Senate Democrats largely oppose the Smarter Solutions for Students Act and have come up with a couple of their own proposals. S. 909: Responsible Student Loan Solutions Act sponsored by Sens. Jack Reed (D-R.I.) and Dick Durbin (D-Ill.), would connect the interest rate on Stafford loans to the rate on a 91-day Treasury bill, plus an additional percentage for loan administration costs. The education industry donated more than $ 66,000 to Reed in the 2012 campaign cycle, and more than $ 185,000 to Durbin. A companion bill was introduced in the House by Rep. John Tierney (D-MA) and Rep. Joe Courtney (D-CT). The education industry donated less than $ 30,000 to Tierney’s campaign and less than $ 18,000 to Courtney’s campaign.

Reed is also sponsoring S.953, the Student Loan Affordability Act, with Sen. Tom Harkin (D-Iowa), chairman of the Committee on Health, Education, Labor and Pensions. The bill extends the current 3.4 percent rate for subsidized Stafford loans for another two years in order to buy time to devise a long-term solution. Harkin garnered more than $ 146,000 from the education industry during the 2012 cycle.
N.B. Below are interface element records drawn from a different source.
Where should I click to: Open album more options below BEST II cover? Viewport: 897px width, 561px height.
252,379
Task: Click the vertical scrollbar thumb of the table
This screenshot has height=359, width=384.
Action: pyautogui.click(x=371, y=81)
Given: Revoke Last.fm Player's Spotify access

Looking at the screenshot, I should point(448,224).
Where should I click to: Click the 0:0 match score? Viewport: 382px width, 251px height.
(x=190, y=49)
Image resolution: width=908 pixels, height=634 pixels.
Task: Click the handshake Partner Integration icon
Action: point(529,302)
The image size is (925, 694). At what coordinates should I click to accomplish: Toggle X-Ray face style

Sen. Elizabeth Warren (D-Mass.) introduced the S. 897: Bank on Student Loan Fairness Act in early May, with a companion bill introduced the following week in the House by Tierney. The bill, which will enable the Federal Reserve to fund student loans at the same, 0.75 percent rate charged for banks, has found many backers in the education industry. Warren pulled in more than $ 1.2 million from education in her 2012 race — the most expensive in the nation, with more than $ 77 million spent by the two candidates alone. That placed her third among all education industry recipients in 2012. Her top contributors included five universities, with Harvard University ranked third, Massachusetts Institute for Technology ranked fourth, Boston University ranked sixth, University of California ranked seventh, and Brandeis University ranked 16th. Since the bill’s inception, 19 colleges, including Brandeis and MIT, and 14 organizations have supported the bill. These organizations include the American Federation of Teachers, which donated more than $ 15,000 to Warren in 2012.


Sen. Kirsten Gillibrand (D-N.Y.) also announced the Federal Student Loan Refinancing Act in May, which gives students and graduates the ability to refinance their federal loans at a fixed rate of 4 percent if their rates are currently higher than that. The education industry donated a little less than $ 300,000 to Gillibrand in 2012; she was the 19th top education industry recipient that year.
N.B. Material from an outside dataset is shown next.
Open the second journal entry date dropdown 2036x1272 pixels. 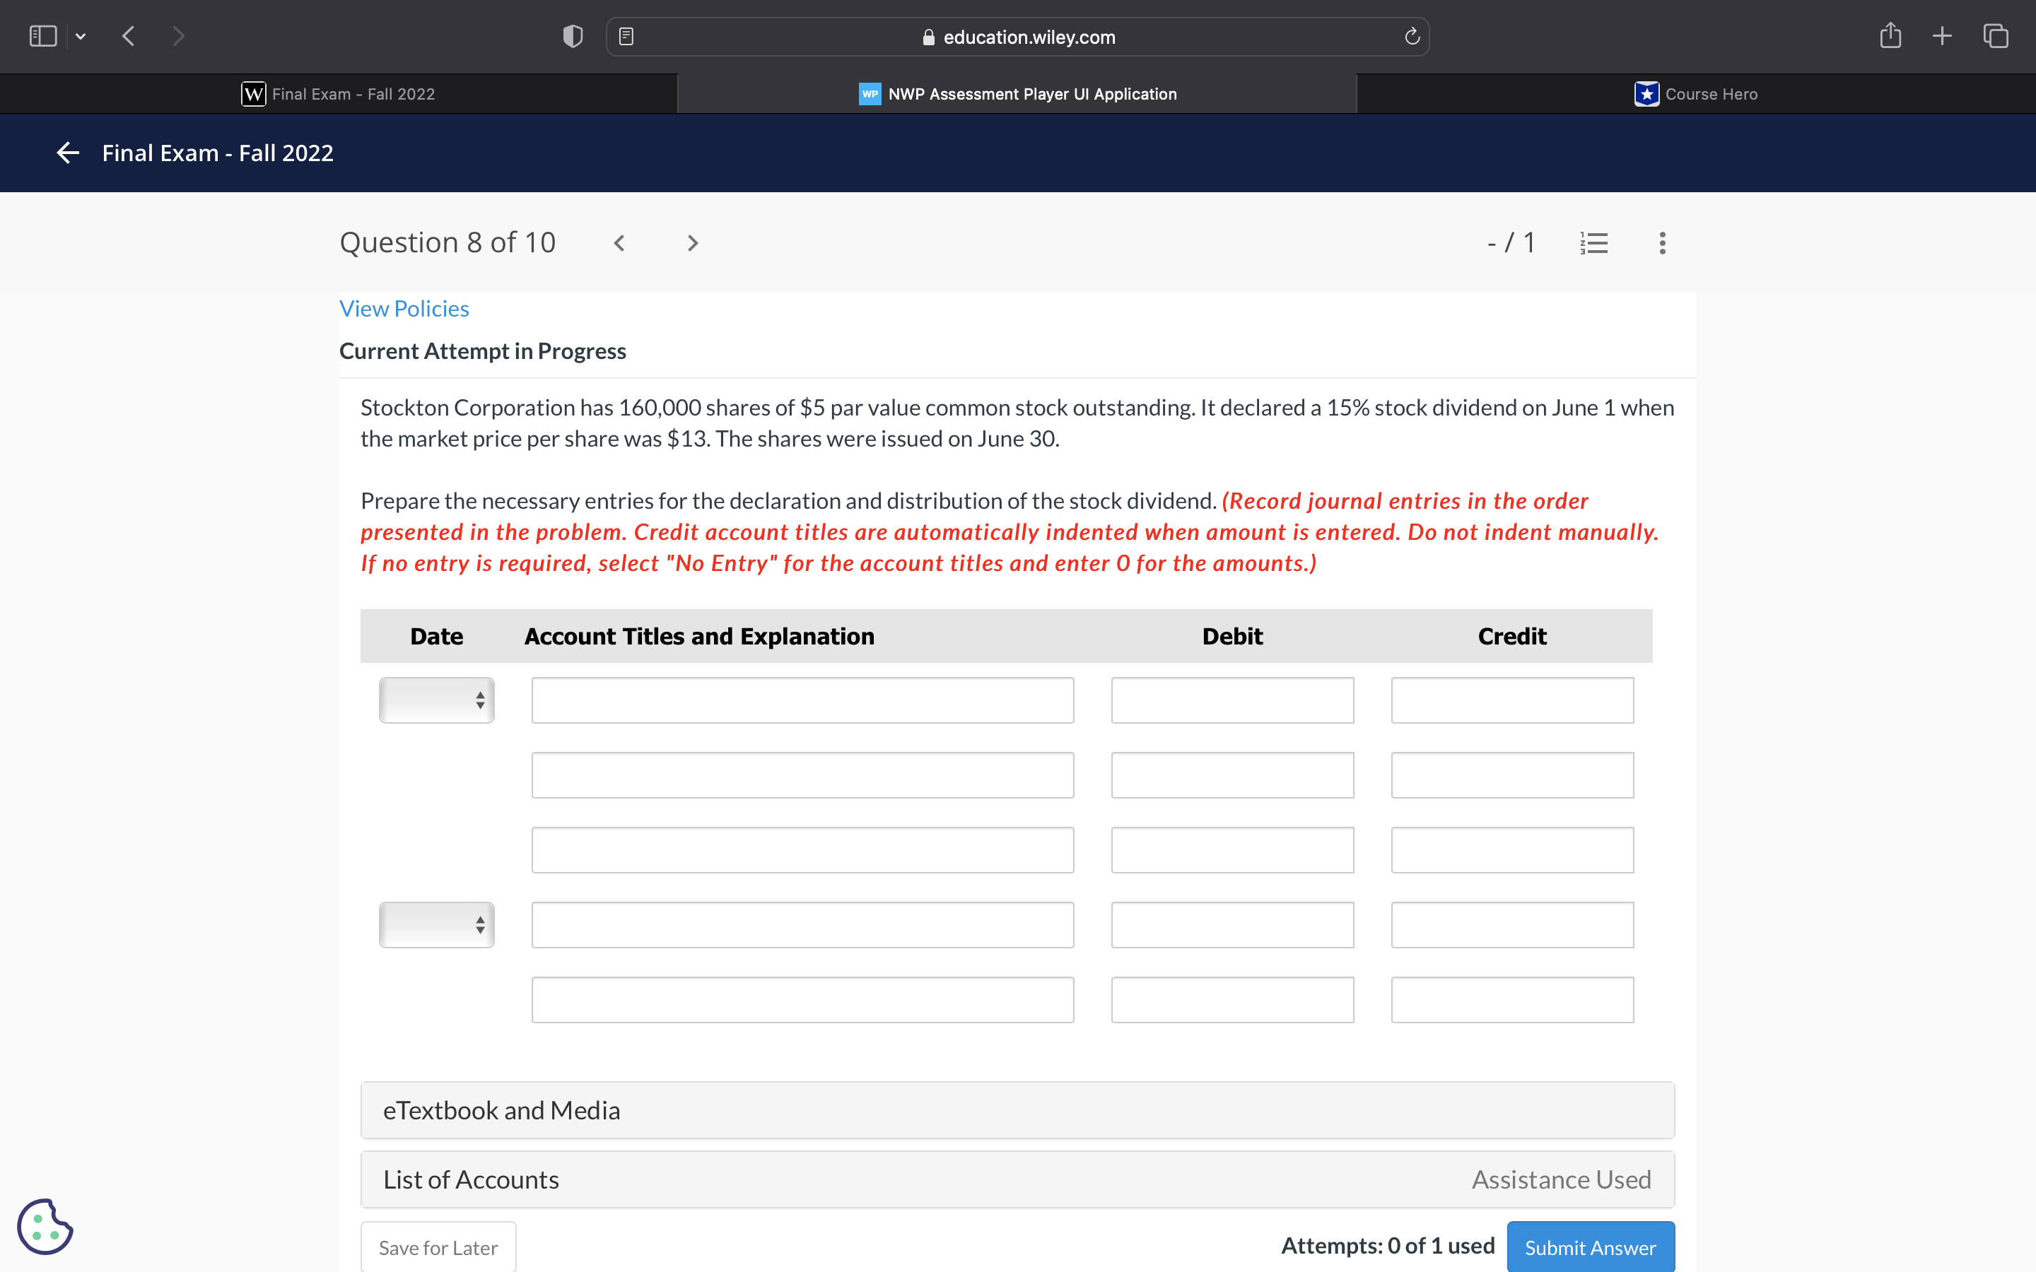pos(437,925)
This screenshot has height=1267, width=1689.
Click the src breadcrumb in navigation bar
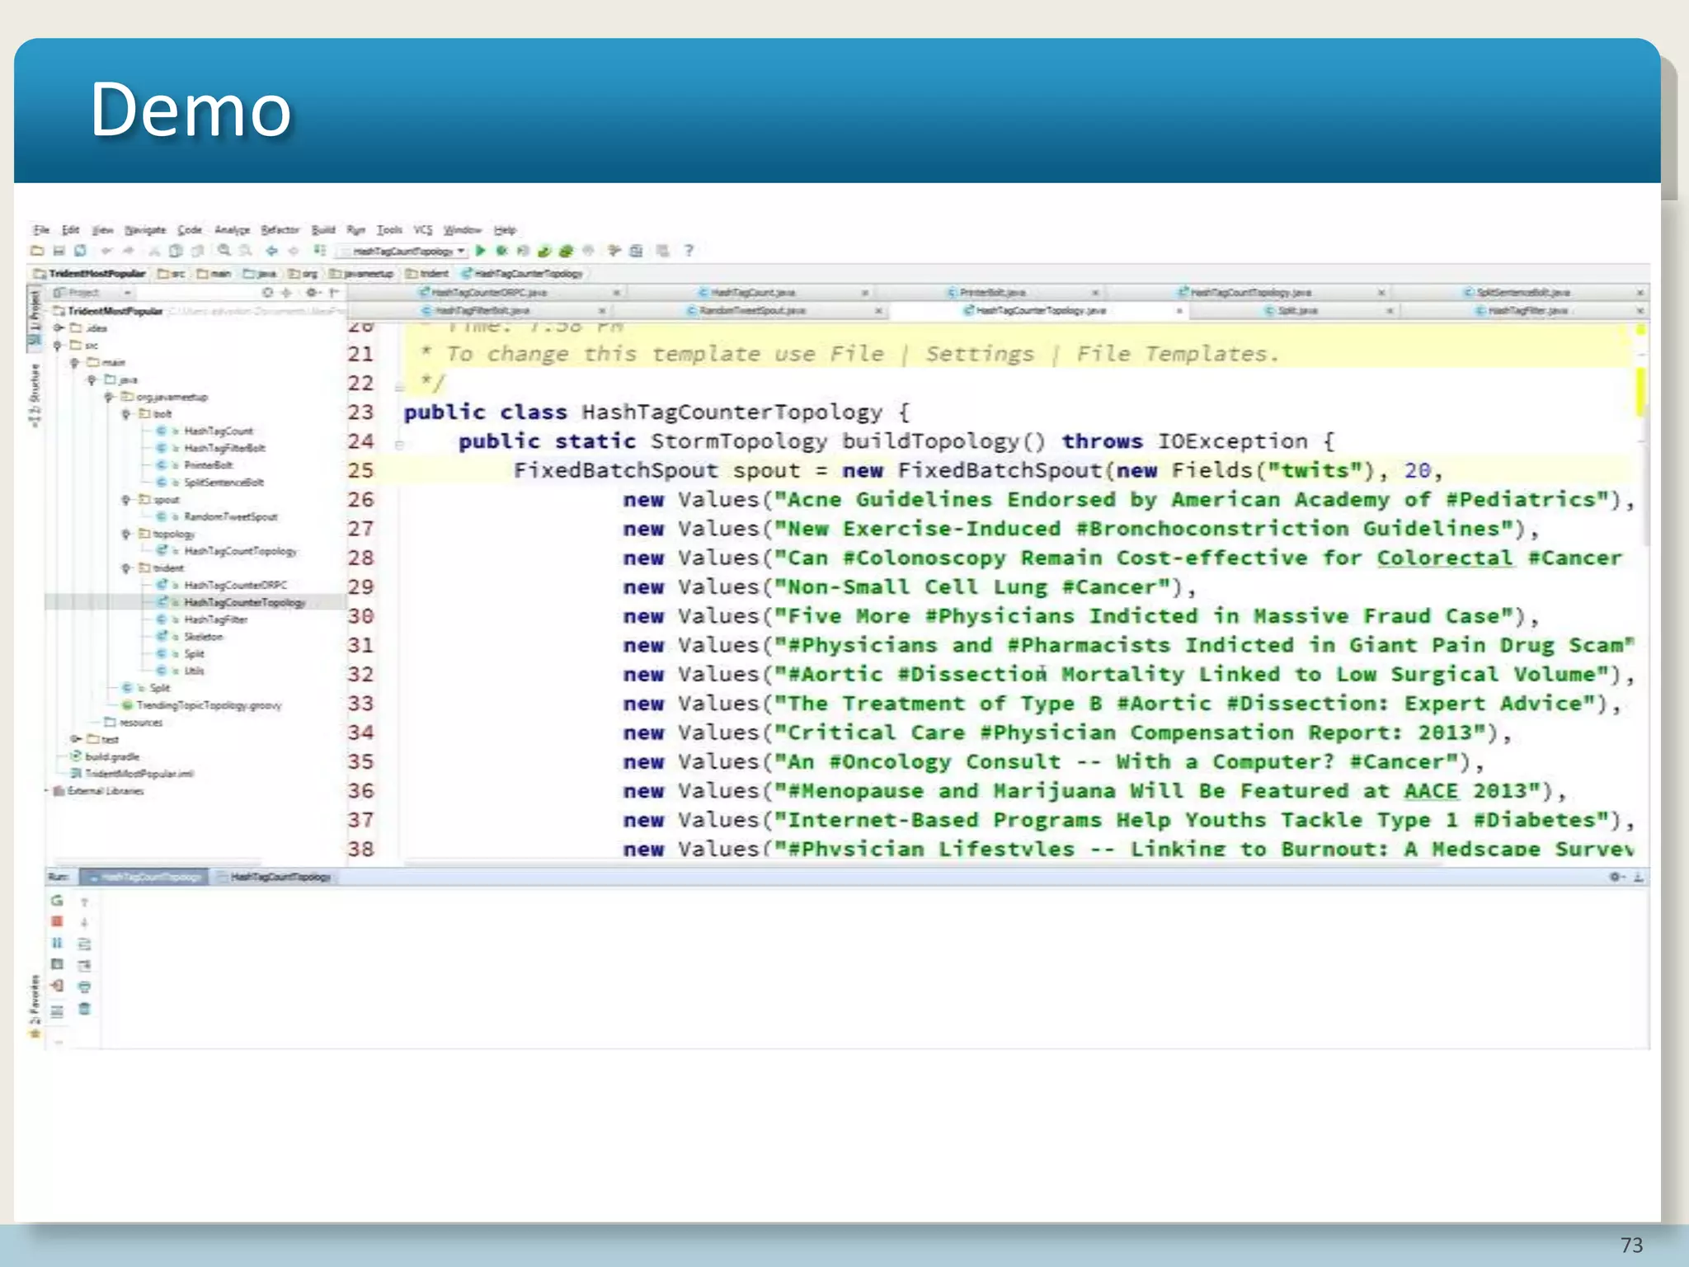tap(172, 274)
Obama plans to veto Kline’s bill if it reaches his desk, yet seeks a different solution from those created by Democratic senators. His plan is to link rates to the Treasury’s borrowing costs, but fix the rates rather than reset them yearly. In addition, Obama’s plan would cap student borrowing costs so they would not exceed 10 percent of the student’s income.  


Obama was the favorite of the education industry overall in the 2012 campaign cycle, receiving more than $ 21 million. He ranked third with for-profit institutions, which gave him more than $ 79,000 for his last election. His top contributors included six schools within the University of California system, which donated more than $ 1.2 million; Harvard University, donating more than $ 668,000; Stanford University, which gave more than $ 512,000; Columbia University, contributing more than $ 455,000; the University of Chicago, with more than $ 357,000 donated, and the University of Michigan, which provide Obama with more than  $ 339,000.

While Obama is advocating for his student loan overhaul to pass, the government is positioned to profit the most if none of these bills are passed and unsubsidized Stafford student loan interest rates double on July 1. In May, the Congressional Budget Office upped its February estimate of what the Department of Education would earn from student loans in 2013 from $ 35.5 billion to $ 50.6 billion. As reported by the Washington Post, Obama’s plan would cost $ 33.4 billion during the next five years, but during the next ten years it would save the government $ 3.1 billion.


As July approaches, those in the education industry will discover whether their investments will yield them much sway over the future of student loan policy.